Why am I talking about a book I haven’t even read, will you ask (and you would be right to)… Because I have had the opportunity to work with one of his author, Philippe Silberzahn, and I have faith that content will be up to my expectations. Actually, I’m planning to bring it with me on my Christmas vacation (along with the 40 + copies I need to grade for January 6), and to dig into it, by the chimney, with a hot cup of tea.
Constructing Cassandra is subtitled “Reframing intelligence failure at the CIA, 1947-2001″… right there and then, you’re hooked. The book conducts an inquiry into the intelligence failures at the CIA that resulted in four key strategic surprises experienced by the U.S.: the Cuban Missile Crisis in 1962, the Iranian revolution of 1978, the collapse of the USSR in 1991, and the 9/11 terrorist attacks. Better than anything Hollywood can come up with, I’m already on the edge of my seat.
And if more convincing is needed, the customer reviews on Amazon are raving:
“It’s hard to overstate how useful this book is in explaining why the enormous resources the United States has put into intelligence gathering and analysis have so often yielded so little…”

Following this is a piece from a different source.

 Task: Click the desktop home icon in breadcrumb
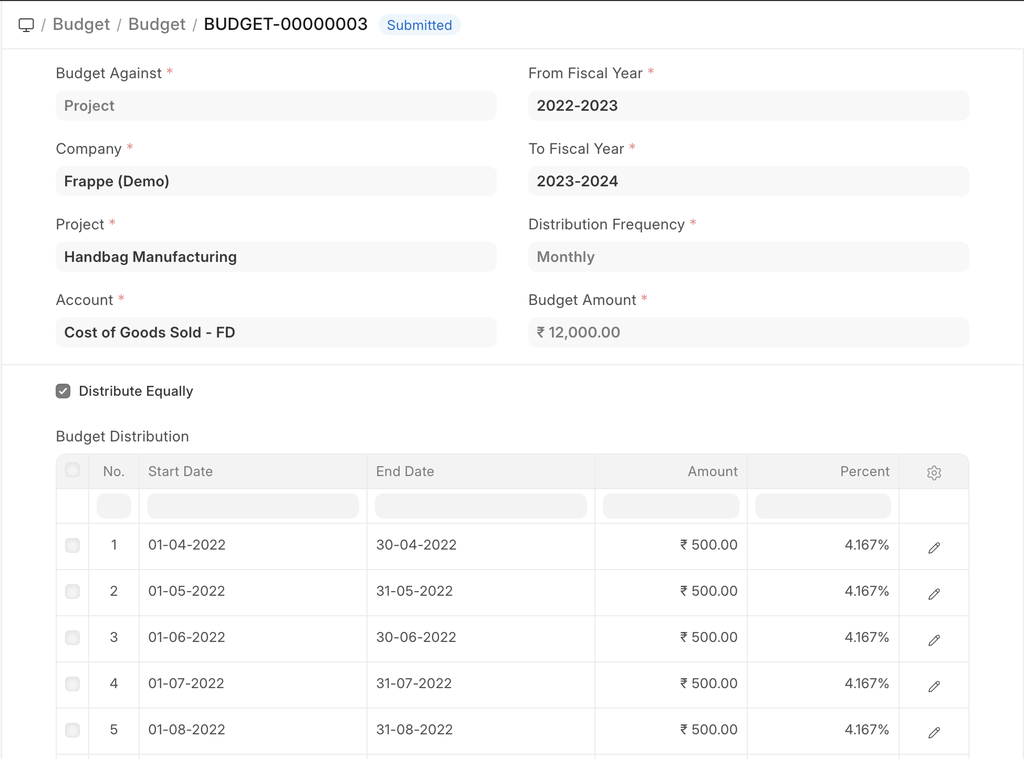tap(26, 25)
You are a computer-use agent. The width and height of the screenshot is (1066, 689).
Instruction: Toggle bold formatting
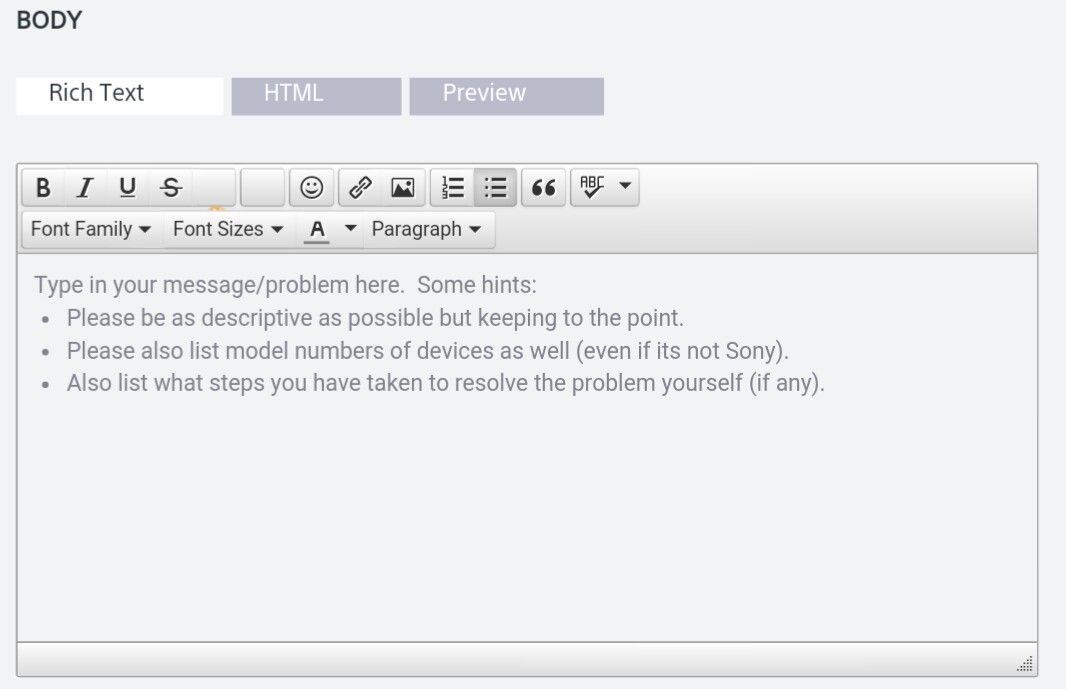click(43, 188)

“Milo Jones and Philippe Silberzahn have taken a much broader analysis to the known failures. They have uncovered important lessons not only worthwhile for the intelligence community but for anyone working or running larger organizations.”
Shall I say more? Maybe I will, after I read the book. Or even better, how about we organize a digital book club and you tell me what you think of the it?